Le test final de la culture démocratique civile
L’enjeu politique suprême réside dans la tenue apaisée et transparente des scrutins de décembre 2026, qui constitueront le test final de la capacité du gouvernement de transition à ancrer définitivement la culture démocratique civile. Sur le plan sécuritaire, l’omniprésence de la communauté internationale (ONU, CEDEAO) vise à confiner les forces armées dans leurs casernes, garantissant l’intégrité du choix des urnes. Économiquement, les notes de conjoncture de la BCEAO alertent de manière répétée sur le renchérissement des produits pétroliers à la pompe en Guinée-Bissau, une conséquence directe des chocs géopolitiques globaux. Le défi pour l’État sera de mettre en œuvre des mécanismes de subvention ciblée pour protéger les populations vulnérables sans pulvériser les objectifs d’excédent budgétaire fixés par le FMI. Juridiquement, l’intégration à marche forcée des standards fiscaux internationaux et la restructuration du secteur bancaire consolident l’arsenal de l’État contre l’évasion fiscale et le blanchiment, renforçant la crédibilité souveraine du pays.

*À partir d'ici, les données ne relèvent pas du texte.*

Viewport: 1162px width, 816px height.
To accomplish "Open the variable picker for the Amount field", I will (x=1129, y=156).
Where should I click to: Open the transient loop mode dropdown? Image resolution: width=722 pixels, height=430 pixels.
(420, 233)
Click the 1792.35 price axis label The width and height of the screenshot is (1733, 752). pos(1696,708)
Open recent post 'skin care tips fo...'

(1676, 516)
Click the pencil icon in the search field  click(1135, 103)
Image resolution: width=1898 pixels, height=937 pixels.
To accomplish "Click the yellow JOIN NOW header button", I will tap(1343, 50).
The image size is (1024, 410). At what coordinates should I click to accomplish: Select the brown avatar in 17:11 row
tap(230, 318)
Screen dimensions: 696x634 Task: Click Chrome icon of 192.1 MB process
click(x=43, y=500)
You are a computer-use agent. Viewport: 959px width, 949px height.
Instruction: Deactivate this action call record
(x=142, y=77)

Les menaces imminentes sur la production de la noix de cajou
Le rapport du FMI fait état de menaces imminentes pesant sur la production et la logistique d’exportation de la noix de cajou, pilier absolu de l’économie, signalant des “retards dans plusieurs régions”. L’investigation relève toutefois une absence de données officielles disponibles dans les communications gouvernementales bissau-guinéennes permettant d’identifier la nature exacte de ces blocages (détérioration des infrastructures portuaires, routes impraticables, ou rétention spéculative par les intermédiaires commerciaux).
Le paradoxe d’un élève modèle des institutions multilatérales
La Guinée-Bissau présente, au second semestre 2026, le paradoxe d’un élève modèle des institutions financières multilatérales dont l’économie réelle demeure dramatiquement exposée. La trajectoire du pays jusqu’aux élections de décembre dépendra presqu’exclusivement de deux variables hors de son contrôle direct : le maintien des cours mondiaux de la noix de cajou et la capacité de la CEDEAO à sanctuariser le processus électoral. Le moindre choc exogène prolongé sur les cours du brut pourrait anéantir le fragile équilibre budgétaire de l’État et, in fine, réveiller les démons de l’instabilité politico-militaire.